Abstract

The recently translated The Sophiology of Death: Essays on Eschatology: Personal, Political, Universal illuminates the foundational themes of eschatology and political theology in Bulgakov’s theological vision. Amidst a growing interest in B.’s thought, De La Noval gifts interested readers of B. this unique collection of essays that brings to the fore B.’s keen devotion to the eschatological in some of his most explicit reflections on the topic.
Already present in his major trilogy, On God-Manhood (О Богочеловечестве), B.’s focus on the eschatological is not merely future-oriented, nor can it be reduced to the hope of a realized eschatology. Instead, it is a lived state of being that takes resurrection as its grounding category, passing all past, present, and future human activity through the filter of that ultimate and universal telos: union with God. This new volume concretizes B.’s eschatological methodology in his critical and self-conscious evaluation of socialism, imperialism, theologies of the kingdom of God, questions of apocatastasis, and what he calls the “sophiology of death.”
The collection ranges from highly speculative theology to questions of Christian praxis and political participation, with deeply personal expressions of B.’s own experience of death and dying present throughout. Additional essays on Augustine and predestination, conditional immortality, and the difficulty of theodicy provide interesting and challenging reflections on the question of divine and creaturely freedom in the context of salvation, although one might quibble with B.’s presentation of Augustine.

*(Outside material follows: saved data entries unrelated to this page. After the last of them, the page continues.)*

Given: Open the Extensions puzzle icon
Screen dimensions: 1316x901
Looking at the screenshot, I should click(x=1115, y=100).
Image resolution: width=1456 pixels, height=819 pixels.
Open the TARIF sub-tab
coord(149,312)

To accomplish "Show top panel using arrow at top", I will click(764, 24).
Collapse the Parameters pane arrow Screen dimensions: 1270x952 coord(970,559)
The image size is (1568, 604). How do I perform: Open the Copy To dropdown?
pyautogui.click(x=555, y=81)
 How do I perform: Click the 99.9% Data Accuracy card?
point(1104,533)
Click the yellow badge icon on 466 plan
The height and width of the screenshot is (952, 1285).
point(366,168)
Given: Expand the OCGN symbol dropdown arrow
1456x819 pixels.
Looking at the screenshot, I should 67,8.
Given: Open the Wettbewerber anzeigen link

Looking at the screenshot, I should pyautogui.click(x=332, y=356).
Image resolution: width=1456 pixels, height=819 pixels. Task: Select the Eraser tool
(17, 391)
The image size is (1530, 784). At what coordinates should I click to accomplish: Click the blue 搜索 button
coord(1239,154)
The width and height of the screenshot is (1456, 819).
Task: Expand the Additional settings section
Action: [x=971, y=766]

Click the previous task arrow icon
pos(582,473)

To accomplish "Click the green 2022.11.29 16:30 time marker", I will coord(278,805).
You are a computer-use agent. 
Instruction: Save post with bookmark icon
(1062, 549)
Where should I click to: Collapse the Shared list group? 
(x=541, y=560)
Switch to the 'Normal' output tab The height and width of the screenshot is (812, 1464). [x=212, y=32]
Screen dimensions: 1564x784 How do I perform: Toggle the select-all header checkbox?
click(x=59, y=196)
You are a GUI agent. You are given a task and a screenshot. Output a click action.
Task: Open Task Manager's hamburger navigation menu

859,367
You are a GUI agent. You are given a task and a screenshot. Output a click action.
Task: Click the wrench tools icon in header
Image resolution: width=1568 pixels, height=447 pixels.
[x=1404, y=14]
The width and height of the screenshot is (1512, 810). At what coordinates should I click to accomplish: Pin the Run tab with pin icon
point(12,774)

The simultaneous accessibility and rigor of the translation, as well as the editor’s selection and ordering of the texts, makes this a major contribution to the study of modern Russian religious philosophy and Orthodox theology in the English-speaking academy. It would be well suited to an advanced undergraduate course on political theology or eschatology, and an excellent supplemental text to accompany graduate studies of B.’s major dogmatic trilogy. Finally, this translation stands as a significant theological witness against the violence of the Russian state and Moscow Patriarchate in their invasion of Ukraine and perpetuation of pусский мир ideology. The eschaton is not for B. established in the rejection of the world, but in the loving transfiguration of it. The tragedy and evil of death (especially violent death) may only be resolved in the light of the resurrection, which does not erase the mark of wounds, even as it heals them.